> [Assignment] In the entries that follow, find the line containing "Image resolution: width=1470, height=1486."; from there, copy every line exactly through the line containing "Spolky a sdružení (226, 785)".

(Records begins)

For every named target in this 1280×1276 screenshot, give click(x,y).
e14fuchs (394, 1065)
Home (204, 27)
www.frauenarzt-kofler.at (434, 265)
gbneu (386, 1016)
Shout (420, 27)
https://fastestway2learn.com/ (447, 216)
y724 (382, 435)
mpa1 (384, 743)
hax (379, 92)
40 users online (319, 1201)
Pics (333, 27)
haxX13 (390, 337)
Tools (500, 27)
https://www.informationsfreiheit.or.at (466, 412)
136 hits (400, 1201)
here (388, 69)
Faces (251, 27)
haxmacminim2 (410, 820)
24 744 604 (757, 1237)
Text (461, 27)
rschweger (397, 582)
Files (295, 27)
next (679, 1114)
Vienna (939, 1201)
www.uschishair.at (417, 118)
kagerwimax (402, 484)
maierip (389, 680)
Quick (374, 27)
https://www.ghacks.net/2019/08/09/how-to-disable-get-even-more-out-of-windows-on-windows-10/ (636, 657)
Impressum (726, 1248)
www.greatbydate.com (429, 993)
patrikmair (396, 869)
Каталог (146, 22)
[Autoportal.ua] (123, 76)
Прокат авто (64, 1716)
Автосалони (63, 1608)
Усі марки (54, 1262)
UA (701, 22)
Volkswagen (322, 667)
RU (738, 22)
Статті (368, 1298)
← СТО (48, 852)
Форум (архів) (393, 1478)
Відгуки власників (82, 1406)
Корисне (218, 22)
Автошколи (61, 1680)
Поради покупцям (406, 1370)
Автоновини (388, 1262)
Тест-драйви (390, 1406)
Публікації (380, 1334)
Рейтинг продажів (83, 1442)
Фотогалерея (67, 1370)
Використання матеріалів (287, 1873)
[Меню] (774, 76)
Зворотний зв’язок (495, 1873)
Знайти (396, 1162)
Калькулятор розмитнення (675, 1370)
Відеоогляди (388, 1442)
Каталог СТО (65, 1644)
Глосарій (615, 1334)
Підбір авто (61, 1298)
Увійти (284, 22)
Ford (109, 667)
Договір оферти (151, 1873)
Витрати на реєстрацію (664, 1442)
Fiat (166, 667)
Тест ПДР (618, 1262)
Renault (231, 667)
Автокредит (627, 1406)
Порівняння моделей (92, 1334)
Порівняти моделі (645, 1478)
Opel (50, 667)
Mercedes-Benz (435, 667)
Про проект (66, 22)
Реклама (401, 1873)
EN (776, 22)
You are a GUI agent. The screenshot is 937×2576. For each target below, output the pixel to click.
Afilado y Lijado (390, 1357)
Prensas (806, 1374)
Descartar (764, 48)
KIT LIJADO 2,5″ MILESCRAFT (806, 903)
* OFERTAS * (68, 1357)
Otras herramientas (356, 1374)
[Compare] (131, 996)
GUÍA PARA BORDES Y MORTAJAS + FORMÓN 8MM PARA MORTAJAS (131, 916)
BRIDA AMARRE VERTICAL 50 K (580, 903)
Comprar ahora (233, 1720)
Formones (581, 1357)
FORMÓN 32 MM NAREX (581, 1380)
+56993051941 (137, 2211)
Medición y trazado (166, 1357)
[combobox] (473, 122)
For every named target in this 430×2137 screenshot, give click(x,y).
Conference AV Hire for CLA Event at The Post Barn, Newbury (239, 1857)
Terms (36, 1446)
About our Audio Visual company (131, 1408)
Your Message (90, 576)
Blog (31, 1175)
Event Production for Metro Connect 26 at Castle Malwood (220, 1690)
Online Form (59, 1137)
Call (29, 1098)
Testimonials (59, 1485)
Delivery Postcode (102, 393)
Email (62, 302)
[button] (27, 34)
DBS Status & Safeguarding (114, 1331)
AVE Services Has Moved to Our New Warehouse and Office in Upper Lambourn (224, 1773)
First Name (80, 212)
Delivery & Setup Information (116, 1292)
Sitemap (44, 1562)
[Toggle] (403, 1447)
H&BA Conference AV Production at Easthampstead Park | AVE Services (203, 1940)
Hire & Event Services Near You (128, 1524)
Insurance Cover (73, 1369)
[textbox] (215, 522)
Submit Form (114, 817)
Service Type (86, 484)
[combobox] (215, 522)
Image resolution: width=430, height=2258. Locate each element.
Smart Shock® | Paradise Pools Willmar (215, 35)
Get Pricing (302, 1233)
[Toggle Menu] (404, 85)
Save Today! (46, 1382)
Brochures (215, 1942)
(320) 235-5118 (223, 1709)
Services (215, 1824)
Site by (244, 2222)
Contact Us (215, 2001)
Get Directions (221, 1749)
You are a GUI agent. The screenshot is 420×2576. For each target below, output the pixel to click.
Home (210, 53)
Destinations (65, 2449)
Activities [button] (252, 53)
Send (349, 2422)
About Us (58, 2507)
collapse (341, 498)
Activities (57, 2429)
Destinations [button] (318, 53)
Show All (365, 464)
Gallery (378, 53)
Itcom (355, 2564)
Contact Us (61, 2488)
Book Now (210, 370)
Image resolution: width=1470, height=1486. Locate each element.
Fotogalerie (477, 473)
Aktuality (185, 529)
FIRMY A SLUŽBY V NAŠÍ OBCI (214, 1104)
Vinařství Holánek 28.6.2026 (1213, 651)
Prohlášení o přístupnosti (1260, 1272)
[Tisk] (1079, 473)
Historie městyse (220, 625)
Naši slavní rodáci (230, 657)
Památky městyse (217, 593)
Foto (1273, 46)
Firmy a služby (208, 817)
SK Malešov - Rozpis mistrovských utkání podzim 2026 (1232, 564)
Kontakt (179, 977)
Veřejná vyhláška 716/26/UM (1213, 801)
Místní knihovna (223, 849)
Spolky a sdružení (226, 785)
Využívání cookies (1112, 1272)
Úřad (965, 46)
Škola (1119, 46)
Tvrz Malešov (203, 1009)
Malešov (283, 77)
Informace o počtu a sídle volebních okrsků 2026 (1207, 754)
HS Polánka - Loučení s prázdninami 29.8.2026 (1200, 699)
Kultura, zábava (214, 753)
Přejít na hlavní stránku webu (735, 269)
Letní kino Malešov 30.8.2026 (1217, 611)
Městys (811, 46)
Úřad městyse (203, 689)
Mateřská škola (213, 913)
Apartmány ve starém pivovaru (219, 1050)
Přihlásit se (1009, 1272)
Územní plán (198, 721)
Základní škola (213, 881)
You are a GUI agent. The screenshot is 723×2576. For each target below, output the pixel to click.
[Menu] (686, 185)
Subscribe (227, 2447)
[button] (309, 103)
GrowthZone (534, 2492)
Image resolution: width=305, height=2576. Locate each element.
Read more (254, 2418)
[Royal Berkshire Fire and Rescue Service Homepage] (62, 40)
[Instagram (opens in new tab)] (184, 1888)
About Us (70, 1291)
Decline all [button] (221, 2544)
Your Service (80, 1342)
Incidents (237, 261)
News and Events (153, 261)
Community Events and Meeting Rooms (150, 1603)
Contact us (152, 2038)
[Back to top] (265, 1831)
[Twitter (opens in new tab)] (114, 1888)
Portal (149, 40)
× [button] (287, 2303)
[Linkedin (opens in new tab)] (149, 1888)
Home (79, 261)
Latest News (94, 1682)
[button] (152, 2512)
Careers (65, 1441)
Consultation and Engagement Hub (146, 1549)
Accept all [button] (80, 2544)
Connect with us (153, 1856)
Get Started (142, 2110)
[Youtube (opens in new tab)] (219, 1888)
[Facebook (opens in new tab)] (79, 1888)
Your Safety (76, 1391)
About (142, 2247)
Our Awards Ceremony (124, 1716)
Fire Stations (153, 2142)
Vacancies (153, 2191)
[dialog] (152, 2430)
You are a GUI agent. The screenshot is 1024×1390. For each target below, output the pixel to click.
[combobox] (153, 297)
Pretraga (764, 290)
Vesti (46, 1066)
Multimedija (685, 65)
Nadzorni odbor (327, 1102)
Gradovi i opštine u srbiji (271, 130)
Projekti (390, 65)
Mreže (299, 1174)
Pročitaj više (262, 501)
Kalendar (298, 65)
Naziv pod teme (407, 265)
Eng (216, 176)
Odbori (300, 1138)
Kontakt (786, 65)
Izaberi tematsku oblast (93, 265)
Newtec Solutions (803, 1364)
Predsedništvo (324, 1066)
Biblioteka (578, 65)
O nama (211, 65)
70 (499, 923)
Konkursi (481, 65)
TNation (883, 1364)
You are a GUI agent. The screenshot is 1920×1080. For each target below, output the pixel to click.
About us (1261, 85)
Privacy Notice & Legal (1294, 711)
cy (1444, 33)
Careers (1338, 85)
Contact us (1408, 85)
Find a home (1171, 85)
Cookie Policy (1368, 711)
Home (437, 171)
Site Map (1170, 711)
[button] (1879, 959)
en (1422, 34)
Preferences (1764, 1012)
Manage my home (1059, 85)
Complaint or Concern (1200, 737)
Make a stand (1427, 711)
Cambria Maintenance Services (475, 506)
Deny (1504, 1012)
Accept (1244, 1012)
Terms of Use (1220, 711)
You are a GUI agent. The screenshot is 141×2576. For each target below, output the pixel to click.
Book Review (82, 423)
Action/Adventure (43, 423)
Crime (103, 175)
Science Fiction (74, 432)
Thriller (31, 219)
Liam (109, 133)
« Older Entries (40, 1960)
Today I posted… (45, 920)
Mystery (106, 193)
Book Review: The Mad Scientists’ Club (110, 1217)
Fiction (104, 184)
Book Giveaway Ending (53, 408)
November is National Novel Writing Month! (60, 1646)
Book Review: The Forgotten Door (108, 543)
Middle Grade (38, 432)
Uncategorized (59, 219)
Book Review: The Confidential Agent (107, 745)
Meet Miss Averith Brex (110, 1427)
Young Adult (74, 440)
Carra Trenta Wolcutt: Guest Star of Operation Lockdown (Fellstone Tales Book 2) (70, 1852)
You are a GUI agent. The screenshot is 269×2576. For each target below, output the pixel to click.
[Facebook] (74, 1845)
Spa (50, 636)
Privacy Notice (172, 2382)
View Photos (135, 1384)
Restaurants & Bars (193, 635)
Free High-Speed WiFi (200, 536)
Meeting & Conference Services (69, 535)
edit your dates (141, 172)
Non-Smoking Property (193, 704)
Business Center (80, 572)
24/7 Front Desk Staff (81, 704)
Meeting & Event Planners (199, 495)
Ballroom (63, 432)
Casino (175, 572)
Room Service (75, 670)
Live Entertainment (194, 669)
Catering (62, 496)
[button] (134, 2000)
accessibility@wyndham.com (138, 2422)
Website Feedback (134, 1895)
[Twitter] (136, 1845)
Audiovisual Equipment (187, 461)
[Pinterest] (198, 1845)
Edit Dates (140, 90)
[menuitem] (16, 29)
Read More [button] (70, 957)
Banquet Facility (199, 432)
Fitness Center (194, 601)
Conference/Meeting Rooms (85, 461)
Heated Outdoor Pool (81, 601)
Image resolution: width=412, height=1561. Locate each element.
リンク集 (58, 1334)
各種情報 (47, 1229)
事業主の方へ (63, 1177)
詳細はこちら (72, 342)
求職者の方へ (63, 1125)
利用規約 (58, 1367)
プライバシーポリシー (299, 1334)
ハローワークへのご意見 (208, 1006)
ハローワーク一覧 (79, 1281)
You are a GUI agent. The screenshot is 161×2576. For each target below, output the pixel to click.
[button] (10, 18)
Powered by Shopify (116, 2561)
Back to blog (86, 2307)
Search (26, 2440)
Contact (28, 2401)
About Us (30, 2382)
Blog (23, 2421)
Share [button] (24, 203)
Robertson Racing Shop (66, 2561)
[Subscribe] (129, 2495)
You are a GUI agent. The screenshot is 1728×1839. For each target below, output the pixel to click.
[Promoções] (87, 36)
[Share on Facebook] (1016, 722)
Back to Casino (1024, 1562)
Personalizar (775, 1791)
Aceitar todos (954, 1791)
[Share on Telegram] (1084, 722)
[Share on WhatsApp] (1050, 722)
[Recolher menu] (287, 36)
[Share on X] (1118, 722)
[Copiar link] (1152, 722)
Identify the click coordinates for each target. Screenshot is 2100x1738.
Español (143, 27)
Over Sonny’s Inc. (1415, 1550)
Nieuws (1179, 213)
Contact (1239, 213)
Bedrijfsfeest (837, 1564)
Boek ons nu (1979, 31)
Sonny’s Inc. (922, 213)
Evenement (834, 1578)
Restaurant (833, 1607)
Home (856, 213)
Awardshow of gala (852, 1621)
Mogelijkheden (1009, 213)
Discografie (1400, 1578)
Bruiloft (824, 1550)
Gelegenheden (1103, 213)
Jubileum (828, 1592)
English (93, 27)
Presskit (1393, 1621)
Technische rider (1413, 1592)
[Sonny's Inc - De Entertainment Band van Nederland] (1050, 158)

(Records ends)

> [Output for this task]
Image resolution: width=1470, height=1486. Locate each element.
Fotogalerie (477, 473)
Aktuality (185, 529)
FIRMY A SLUŽBY V NAŠÍ OBCI (214, 1104)
Vinařství Holánek 28.6.2026 (1213, 651)
Prohlášení o přístupnosti (1260, 1272)
[Tisk] (1079, 473)
Historie městyse (220, 625)
Naši slavní rodáci (230, 657)
Památky městyse (217, 593)
Foto (1273, 46)
Firmy a služby (208, 817)
SK Malešov - Rozpis mistrovských utkání podzim 2026 (1232, 564)
Kontakt (179, 977)
Veřejná vyhláška 716/26/UM (1213, 801)
Místní knihovna (223, 849)
Spolky a sdružení (226, 785)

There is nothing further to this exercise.